(Pixel coordinate grounding data)
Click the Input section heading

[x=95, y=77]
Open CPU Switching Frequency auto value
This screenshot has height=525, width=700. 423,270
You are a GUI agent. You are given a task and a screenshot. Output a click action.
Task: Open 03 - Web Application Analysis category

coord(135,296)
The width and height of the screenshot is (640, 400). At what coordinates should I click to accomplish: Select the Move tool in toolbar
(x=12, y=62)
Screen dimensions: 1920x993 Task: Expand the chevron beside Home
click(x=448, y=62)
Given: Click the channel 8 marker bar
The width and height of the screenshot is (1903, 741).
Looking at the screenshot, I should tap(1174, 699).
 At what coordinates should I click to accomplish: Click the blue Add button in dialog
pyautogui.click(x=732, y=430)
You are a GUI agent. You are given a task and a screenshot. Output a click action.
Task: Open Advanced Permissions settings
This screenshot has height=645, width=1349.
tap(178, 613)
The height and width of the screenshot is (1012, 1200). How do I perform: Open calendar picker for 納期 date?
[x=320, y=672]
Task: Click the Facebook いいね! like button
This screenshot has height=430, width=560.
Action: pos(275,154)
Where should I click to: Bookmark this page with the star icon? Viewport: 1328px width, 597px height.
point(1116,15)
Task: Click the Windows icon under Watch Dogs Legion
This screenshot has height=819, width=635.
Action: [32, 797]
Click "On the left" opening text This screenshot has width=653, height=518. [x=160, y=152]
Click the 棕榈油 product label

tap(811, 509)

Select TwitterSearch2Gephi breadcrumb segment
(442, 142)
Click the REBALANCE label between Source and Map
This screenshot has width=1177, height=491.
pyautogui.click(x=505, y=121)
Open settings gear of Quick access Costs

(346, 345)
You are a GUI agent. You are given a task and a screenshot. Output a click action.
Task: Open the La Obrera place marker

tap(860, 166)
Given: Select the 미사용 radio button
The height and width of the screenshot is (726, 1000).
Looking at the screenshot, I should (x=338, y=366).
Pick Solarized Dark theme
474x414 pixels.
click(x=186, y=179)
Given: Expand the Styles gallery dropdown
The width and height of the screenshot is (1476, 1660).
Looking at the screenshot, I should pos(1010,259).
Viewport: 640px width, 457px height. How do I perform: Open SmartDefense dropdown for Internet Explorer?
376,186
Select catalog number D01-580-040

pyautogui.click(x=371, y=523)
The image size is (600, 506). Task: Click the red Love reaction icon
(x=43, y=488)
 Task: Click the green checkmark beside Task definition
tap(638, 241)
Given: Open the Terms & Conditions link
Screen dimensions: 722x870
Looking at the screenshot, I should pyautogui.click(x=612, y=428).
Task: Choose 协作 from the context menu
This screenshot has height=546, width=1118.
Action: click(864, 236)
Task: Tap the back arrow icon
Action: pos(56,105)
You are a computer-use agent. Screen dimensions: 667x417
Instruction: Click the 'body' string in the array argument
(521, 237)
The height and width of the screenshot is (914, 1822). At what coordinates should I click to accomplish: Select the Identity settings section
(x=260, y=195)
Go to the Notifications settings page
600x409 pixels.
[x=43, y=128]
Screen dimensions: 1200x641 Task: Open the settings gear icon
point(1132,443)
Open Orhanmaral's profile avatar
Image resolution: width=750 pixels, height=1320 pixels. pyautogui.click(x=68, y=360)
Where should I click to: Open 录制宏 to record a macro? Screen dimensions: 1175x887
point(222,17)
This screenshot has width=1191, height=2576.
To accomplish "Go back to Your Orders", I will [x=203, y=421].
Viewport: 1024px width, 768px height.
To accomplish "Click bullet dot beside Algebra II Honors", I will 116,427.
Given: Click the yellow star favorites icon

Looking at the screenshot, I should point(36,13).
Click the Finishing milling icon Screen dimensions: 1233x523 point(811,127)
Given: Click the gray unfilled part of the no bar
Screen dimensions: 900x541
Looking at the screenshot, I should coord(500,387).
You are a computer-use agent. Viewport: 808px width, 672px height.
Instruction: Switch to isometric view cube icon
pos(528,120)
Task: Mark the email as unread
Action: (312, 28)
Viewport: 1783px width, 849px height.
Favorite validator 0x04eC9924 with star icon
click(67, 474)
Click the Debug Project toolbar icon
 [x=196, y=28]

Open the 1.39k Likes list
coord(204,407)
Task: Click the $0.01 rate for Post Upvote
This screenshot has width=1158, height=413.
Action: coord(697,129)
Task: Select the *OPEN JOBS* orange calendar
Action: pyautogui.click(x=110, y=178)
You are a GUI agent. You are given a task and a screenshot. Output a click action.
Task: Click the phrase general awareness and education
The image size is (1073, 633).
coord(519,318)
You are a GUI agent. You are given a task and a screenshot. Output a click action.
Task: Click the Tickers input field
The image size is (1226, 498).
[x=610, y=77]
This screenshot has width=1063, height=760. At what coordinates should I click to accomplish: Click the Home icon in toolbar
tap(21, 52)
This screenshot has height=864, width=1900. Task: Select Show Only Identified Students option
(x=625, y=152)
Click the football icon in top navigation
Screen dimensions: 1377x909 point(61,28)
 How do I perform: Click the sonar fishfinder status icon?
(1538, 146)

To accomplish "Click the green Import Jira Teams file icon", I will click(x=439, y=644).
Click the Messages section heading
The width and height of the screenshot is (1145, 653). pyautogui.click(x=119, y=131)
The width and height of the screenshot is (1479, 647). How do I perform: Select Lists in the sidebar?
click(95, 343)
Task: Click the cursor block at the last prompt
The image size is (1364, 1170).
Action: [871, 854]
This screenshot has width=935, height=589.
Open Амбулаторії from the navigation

WHAT IS NEEDED: Every record must be given again exactly as it was written.

RESPONSE:
Click the Input section heading

[x=95, y=77]
Open CPU Switching Frequency auto value
This screenshot has height=525, width=700. 423,270
You are a GUI agent. You are given a task and a screenshot. Output a click action.
Task: Open 03 - Web Application Analysis category

coord(135,296)
The width and height of the screenshot is (640, 400). At what coordinates should I click to accomplish: Select the Move tool in toolbar
(x=12, y=62)
Screen dimensions: 1920x993 Task: Expand the chevron beside Home
click(x=448, y=62)
Given: Click the channel 8 marker bar
The width and height of the screenshot is (1903, 741).
Looking at the screenshot, I should tap(1174, 699).
 At what coordinates should I click to accomplish: Click the blue Add button in dialog
pyautogui.click(x=732, y=430)
You are a GUI agent. You are given a task and a screenshot. Output a click action.
Task: Open Advanced Permissions settings
This screenshot has height=645, width=1349.
tap(178, 613)
The height and width of the screenshot is (1012, 1200). How do I perform: Open calendar picker for 納期 date?
[x=320, y=672]
Task: Click the Facebook いいね! like button
This screenshot has height=430, width=560.
Action: pos(275,154)
Where should I click to: Bookmark this page with the star icon? Viewport: 1328px width, 597px height.
point(1116,15)
Task: Click the Windows icon under Watch Dogs Legion
This screenshot has height=819, width=635.
Action: [32, 797]
Click "On the left" opening text This screenshot has width=653, height=518. [x=160, y=152]
Click the 棕榈油 product label

tap(811, 509)

Select TwitterSearch2Gephi breadcrumb segment
(442, 142)
Click the REBALANCE label between Source and Map
This screenshot has width=1177, height=491.
pyautogui.click(x=505, y=121)
Open settings gear of Quick access Costs

(346, 345)
You are a GUI agent. You are given a task and a screenshot. Output a click action.
Task: Open the La Obrera place marker

tap(860, 166)
Given: Select the 미사용 radio button
The height and width of the screenshot is (726, 1000).
Looking at the screenshot, I should (x=338, y=366).
Pick Solarized Dark theme
474x414 pixels.
click(x=186, y=179)
Given: Expand the Styles gallery dropdown
The width and height of the screenshot is (1476, 1660).
Looking at the screenshot, I should pos(1010,259).
Viewport: 640px width, 457px height. How do I perform: Open SmartDefense dropdown for Internet Explorer?
376,186
Select catalog number D01-580-040

pyautogui.click(x=371, y=523)
The image size is (600, 506). Task: Click the red Love reaction icon
(x=43, y=488)
 Task: Click the green checkmark beside Task definition
tap(638, 241)
Given: Open the Terms & Conditions link
Screen dimensions: 722x870
Looking at the screenshot, I should pyautogui.click(x=612, y=428).
Task: Choose 协作 from the context menu
This screenshot has height=546, width=1118.
Action: click(864, 236)
Task: Tap the back arrow icon
Action: pos(56,105)
You are a computer-use agent. Screen dimensions: 667x417
Instruction: Click the 'body' string in the array argument
(521, 237)
The height and width of the screenshot is (914, 1822). At what coordinates should I click to accomplish: Select the Identity settings section
(x=260, y=195)
Go to the Notifications settings page
600x409 pixels.
[x=43, y=128]
Screen dimensions: 1200x641 Task: Open the settings gear icon
point(1132,443)
Open Orhanmaral's profile avatar
Image resolution: width=750 pixels, height=1320 pixels. pyautogui.click(x=68, y=360)
Where should I click to: Open 录制宏 to record a macro? Screen dimensions: 1175x887
point(222,17)
This screenshot has width=1191, height=2576.
To accomplish "Go back to Your Orders", I will [x=203, y=421].
Viewport: 1024px width, 768px height.
To accomplish "Click bullet dot beside Algebra II Honors", I will 116,427.
Given: Click the yellow star favorites icon

Looking at the screenshot, I should point(36,13).
Click the Finishing milling icon Screen dimensions: 1233x523 point(811,127)
Given: Click the gray unfilled part of the no bar
Screen dimensions: 900x541
Looking at the screenshot, I should coord(500,387).
You are a computer-use agent. Viewport: 808px width, 672px height.
Instruction: Switch to isometric view cube icon
pos(528,120)
Task: Mark the email as unread
Action: (312, 28)
Viewport: 1783px width, 849px height.
Favorite validator 0x04eC9924 with star icon
click(67, 474)
Click the Debug Project toolbar icon
 [x=196, y=28]

Open the 1.39k Likes list
coord(204,407)
Task: Click the $0.01 rate for Post Upvote
This screenshot has width=1158, height=413.
Action: coord(697,129)
Task: Select the *OPEN JOBS* orange calendar
Action: pyautogui.click(x=110, y=178)
You are a GUI agent. You are given a task and a screenshot. Output a click action.
Task: Click the phrase general awareness and education
The image size is (1073, 633).
coord(519,318)
You are a GUI agent. You are given a task and a screenshot. Output a click action.
Task: Click the Tickers input field
The image size is (1226, 498).
[x=610, y=77]
This screenshot has width=1063, height=760. At what coordinates should I click to accomplish: Click the Home icon in toolbar
tap(21, 52)
This screenshot has height=864, width=1900. Task: Select Show Only Identified Students option
(x=625, y=152)
Click the football icon in top navigation
Screen dimensions: 1377x909 point(61,28)
 How do I perform: Click the sonar fishfinder status icon?
(1538, 146)

To accomplish "Click the green Import Jira Teams file icon", I will click(x=439, y=644).
Click the Messages section heading
The width and height of the screenshot is (1145, 653). pyautogui.click(x=119, y=131)
The width and height of the screenshot is (1479, 647). How do I perform: Select Lists in the sidebar?
click(95, 343)
Task: Click the cursor block at the last prompt
The image size is (1364, 1170).
Action: [871, 854]
This screenshot has width=935, height=589.
Open Амбулаторії from the navigation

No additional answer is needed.